** Selection **
I'll get around to extending this to allow the "base timeout" to be
configurable as a command-line option, too, if this seems like a good
way to go.

>   3. Mark rtc_time64_to_tm_test_date_range_1000 slow,
>   4. Mark rtc_time64_to_tm_test_date_range_160000 very slow.

Hmm... these are definitely fast enough on my "modern" machine that
they probably only warrant "slow", not "very slow". But given they're
definitely causing problems on older machines, I'm happy to go with
marking the large ones very slow. (I've been waiting for them for
about 45 minutes so far on my 486.)

Do the time tests in kernel/time/time_test.c also need to be marked
very slow, or does that run much faster on your setup?

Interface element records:
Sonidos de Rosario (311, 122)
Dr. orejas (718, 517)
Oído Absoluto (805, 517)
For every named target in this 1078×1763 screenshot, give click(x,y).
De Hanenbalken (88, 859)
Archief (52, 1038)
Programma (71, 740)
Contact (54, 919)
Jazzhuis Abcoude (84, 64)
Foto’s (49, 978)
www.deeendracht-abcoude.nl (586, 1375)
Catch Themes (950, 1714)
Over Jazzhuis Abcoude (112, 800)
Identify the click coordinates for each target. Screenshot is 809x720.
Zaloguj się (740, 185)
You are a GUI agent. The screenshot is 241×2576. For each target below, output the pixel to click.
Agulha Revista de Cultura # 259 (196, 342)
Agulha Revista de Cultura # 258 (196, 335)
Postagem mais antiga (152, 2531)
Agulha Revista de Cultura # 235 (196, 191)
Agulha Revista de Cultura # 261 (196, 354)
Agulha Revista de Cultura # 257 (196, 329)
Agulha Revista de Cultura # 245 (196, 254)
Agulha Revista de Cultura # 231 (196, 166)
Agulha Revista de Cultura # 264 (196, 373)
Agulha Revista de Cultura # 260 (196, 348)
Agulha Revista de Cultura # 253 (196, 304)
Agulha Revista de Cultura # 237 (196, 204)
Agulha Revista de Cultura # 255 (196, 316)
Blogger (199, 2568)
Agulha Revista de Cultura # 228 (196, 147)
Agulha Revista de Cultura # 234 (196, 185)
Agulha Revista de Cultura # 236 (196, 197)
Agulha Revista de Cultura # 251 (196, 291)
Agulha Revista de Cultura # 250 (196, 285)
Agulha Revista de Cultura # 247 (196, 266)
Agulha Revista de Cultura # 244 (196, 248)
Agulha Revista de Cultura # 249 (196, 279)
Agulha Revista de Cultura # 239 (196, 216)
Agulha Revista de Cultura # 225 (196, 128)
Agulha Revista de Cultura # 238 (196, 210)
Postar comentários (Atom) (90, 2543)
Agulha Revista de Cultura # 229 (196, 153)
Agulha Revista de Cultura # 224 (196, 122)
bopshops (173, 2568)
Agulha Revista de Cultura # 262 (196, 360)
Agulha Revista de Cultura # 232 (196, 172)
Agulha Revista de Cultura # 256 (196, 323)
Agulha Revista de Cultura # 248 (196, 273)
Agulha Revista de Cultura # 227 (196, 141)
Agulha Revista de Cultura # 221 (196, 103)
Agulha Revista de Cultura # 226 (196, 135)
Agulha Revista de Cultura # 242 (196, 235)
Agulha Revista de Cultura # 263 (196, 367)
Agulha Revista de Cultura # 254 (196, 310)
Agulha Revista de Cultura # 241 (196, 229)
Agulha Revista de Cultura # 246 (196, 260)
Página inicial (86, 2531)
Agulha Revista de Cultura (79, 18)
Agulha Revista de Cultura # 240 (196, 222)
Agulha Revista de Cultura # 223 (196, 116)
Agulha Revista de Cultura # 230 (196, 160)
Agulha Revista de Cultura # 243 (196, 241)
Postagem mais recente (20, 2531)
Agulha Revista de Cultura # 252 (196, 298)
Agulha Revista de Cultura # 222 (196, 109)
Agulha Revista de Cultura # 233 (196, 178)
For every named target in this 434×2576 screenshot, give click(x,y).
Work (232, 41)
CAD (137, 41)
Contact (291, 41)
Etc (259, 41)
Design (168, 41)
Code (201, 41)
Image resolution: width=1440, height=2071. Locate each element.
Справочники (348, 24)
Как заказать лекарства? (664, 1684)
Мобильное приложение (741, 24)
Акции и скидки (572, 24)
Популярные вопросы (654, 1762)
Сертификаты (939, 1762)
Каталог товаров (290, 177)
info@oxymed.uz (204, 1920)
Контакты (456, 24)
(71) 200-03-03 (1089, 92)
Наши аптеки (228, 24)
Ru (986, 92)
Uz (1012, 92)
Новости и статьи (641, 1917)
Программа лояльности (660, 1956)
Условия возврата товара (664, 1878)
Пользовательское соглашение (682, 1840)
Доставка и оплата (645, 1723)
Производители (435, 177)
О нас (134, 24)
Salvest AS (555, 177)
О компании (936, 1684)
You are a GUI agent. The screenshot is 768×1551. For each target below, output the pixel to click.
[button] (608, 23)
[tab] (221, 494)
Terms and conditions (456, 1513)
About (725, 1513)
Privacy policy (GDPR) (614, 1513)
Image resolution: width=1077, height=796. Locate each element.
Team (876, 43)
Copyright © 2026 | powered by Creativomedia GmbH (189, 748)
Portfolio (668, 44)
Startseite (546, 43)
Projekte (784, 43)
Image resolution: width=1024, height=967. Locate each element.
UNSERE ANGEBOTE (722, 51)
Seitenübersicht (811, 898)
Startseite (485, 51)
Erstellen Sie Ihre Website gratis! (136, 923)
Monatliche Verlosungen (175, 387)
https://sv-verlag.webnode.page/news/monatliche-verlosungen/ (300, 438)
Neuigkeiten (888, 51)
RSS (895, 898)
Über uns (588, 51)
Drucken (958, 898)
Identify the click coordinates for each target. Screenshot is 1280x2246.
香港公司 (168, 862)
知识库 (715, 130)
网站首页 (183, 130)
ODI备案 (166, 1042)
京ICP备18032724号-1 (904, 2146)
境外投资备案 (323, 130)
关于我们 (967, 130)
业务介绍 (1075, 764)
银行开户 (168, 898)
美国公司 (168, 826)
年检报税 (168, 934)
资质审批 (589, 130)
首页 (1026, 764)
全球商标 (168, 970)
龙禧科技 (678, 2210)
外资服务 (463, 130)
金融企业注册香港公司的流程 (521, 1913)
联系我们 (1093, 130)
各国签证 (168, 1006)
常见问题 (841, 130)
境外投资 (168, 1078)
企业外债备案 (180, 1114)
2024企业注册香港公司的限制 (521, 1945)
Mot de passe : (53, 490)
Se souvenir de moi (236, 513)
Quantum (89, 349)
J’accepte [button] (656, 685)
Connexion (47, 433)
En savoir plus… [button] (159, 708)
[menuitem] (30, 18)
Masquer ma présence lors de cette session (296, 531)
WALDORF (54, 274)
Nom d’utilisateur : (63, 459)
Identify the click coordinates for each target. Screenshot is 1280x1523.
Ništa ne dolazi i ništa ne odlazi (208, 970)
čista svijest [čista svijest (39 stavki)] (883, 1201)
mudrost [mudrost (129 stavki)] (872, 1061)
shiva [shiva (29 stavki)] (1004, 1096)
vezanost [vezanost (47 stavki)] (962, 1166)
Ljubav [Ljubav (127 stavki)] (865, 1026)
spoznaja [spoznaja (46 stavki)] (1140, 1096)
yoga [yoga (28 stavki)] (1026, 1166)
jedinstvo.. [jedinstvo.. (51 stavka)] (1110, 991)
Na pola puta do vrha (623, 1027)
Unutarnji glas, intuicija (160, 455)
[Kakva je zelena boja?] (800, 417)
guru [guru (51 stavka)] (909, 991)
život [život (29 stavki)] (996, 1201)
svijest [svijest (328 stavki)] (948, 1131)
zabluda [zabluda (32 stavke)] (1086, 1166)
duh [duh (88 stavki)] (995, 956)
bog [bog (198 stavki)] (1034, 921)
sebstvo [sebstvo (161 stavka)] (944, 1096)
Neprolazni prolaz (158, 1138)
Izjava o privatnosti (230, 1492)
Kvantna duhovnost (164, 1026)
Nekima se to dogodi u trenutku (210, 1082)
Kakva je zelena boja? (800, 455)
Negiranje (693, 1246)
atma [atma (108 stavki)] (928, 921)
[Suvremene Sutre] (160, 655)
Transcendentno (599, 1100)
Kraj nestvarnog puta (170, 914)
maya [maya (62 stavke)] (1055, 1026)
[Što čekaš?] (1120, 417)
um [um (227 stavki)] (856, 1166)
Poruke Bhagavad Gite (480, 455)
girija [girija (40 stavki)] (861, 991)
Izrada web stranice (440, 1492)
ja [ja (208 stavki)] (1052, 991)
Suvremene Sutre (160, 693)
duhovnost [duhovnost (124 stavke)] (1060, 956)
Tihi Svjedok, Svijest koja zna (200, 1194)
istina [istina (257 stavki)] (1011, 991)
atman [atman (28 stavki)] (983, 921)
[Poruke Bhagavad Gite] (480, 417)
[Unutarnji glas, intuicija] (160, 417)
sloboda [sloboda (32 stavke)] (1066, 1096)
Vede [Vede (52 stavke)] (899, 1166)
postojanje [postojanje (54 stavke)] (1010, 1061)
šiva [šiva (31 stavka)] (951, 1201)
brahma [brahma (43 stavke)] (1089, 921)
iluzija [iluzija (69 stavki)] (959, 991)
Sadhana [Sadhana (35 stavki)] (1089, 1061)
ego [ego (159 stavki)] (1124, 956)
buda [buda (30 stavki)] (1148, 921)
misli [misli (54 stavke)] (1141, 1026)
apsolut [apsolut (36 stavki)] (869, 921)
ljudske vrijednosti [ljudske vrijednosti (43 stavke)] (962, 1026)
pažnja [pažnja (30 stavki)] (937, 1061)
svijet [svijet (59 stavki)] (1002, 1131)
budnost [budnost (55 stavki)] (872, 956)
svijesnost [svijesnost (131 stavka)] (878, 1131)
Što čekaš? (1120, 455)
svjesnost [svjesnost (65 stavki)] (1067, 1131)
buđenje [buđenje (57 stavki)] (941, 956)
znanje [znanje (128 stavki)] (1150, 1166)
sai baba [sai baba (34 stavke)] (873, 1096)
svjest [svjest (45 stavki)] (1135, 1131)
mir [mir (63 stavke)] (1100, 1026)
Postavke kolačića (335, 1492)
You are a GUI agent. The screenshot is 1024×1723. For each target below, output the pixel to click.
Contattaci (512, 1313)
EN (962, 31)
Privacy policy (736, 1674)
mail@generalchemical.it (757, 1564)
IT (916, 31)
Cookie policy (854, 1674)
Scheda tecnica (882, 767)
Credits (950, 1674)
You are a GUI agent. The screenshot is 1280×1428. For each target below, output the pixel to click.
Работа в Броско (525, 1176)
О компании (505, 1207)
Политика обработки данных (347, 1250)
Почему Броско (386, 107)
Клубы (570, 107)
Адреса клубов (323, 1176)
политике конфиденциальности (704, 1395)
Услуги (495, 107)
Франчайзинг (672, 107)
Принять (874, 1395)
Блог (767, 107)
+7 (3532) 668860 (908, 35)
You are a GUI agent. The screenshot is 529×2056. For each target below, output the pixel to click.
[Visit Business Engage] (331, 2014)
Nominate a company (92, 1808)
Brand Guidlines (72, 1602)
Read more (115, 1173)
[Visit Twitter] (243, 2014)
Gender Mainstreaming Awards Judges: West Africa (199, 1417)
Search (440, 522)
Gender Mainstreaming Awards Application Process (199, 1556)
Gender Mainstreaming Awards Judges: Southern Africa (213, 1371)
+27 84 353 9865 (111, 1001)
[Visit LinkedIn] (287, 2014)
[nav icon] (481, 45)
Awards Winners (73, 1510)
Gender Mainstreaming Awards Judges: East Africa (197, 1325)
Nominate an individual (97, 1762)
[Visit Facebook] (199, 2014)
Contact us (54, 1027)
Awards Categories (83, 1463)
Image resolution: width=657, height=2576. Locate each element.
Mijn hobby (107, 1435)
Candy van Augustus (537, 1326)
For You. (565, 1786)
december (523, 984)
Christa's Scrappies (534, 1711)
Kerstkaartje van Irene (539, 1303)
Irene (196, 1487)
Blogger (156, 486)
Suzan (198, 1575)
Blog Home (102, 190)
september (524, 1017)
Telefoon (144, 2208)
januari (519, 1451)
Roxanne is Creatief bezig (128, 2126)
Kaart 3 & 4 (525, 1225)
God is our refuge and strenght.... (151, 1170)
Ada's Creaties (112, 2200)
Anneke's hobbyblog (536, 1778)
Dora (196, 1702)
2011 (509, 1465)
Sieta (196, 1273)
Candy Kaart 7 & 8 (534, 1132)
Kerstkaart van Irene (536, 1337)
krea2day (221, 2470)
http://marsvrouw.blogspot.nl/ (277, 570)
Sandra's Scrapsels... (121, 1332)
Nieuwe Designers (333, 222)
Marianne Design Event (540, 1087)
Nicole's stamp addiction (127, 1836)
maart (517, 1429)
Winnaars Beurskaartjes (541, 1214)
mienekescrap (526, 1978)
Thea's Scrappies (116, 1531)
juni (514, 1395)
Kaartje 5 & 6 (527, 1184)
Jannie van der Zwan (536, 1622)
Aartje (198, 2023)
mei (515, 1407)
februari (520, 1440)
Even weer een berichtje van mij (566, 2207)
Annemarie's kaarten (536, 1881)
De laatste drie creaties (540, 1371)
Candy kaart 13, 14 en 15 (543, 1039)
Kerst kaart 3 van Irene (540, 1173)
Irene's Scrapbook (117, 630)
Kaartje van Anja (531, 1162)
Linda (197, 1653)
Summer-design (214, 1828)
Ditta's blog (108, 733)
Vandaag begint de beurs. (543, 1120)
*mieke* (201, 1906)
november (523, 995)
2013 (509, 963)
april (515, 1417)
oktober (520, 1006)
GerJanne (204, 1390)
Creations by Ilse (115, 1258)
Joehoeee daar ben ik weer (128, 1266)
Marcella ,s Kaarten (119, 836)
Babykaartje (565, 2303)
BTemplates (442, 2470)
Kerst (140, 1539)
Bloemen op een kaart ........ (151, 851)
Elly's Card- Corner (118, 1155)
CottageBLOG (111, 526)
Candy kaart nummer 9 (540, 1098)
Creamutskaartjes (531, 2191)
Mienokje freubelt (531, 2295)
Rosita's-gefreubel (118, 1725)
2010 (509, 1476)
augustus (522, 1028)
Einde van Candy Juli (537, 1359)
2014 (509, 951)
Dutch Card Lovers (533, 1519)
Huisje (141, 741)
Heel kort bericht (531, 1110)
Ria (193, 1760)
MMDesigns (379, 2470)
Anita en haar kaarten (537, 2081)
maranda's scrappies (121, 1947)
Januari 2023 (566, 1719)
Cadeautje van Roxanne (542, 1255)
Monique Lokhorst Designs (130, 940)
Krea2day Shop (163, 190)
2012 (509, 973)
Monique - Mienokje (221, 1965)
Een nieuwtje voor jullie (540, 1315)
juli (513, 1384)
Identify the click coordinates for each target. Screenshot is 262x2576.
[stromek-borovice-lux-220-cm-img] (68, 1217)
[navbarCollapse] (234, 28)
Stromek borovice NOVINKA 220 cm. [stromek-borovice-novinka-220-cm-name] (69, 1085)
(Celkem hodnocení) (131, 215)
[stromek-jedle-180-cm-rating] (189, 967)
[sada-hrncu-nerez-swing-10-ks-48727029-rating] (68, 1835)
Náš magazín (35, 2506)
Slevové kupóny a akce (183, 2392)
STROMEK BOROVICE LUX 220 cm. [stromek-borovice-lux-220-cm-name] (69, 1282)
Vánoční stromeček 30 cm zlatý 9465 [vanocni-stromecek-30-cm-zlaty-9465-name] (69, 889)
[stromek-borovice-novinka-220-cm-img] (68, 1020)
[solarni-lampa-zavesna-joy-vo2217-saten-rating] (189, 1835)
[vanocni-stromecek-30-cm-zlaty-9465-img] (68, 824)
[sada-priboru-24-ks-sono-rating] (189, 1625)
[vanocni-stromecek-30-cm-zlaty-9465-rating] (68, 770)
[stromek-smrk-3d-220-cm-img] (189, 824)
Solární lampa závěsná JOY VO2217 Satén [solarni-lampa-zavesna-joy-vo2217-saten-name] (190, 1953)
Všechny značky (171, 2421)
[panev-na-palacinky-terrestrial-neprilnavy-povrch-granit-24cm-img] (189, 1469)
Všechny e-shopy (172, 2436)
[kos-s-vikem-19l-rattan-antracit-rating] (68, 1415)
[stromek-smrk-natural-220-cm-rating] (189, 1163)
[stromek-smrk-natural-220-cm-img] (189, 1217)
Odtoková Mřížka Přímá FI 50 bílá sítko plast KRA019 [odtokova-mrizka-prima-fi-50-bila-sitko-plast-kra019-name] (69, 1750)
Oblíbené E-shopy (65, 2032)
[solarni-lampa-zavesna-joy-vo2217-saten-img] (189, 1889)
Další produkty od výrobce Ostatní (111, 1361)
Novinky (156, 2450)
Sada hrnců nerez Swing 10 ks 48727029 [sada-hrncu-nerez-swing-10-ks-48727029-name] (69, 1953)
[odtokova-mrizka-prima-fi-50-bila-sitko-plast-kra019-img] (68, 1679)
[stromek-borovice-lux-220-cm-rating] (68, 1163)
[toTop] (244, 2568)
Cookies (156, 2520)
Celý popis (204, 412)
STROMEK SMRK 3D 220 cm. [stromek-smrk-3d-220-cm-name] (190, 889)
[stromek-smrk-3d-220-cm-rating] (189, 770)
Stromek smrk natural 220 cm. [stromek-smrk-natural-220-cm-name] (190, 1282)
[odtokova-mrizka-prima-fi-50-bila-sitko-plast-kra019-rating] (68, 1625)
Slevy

** Directive 1 **
Rewrite the part of the thread excerpt that opens with the words containing "I'll get around" and closes with "on my 486.)", putting "legacy hardware" in place of "older machines".
** Directive 2 **
Repeat the rows from the very first one through the line containing "Zaloguj się (740, 185)", with both ends included.

** Task solution 1 **
I'll get around to extending this to allow the "base timeout" to be
configurable as a command-line option, too, if this seems like a good
way to go.

>   3. Mark rtc_time64_to_tm_test_date_range_1000 slow,
>   4. Mark rtc_time64_to_tm_test_date_range_160000 very slow.

Hmm... these are definitely fast enough on my "modern" machine that
they probably only warrant "slow", not "very slow". But given they're
definitely causing problems on legacy hardware, I'm happy to go with
marking the large ones very slow. (I've been waiting for them for
about 45 minutes so far on my 486.)

** Task solution 2 **
Sonidos de Rosario (311, 122)
Dr. orejas (718, 517)
Oído Absoluto (805, 517)
For every named target in this 1078×1763 screenshot, give click(x,y).
De Hanenbalken (88, 859)
Archief (52, 1038)
Programma (71, 740)
Contact (54, 919)
Jazzhuis Abcoude (84, 64)
Foto’s (49, 978)
www.deeendracht-abcoude.nl (586, 1375)
Catch Themes (950, 1714)
Over Jazzhuis Abcoude (112, 800)
Identify the click coordinates for each target. Screenshot is 809x720.
Zaloguj się (740, 185)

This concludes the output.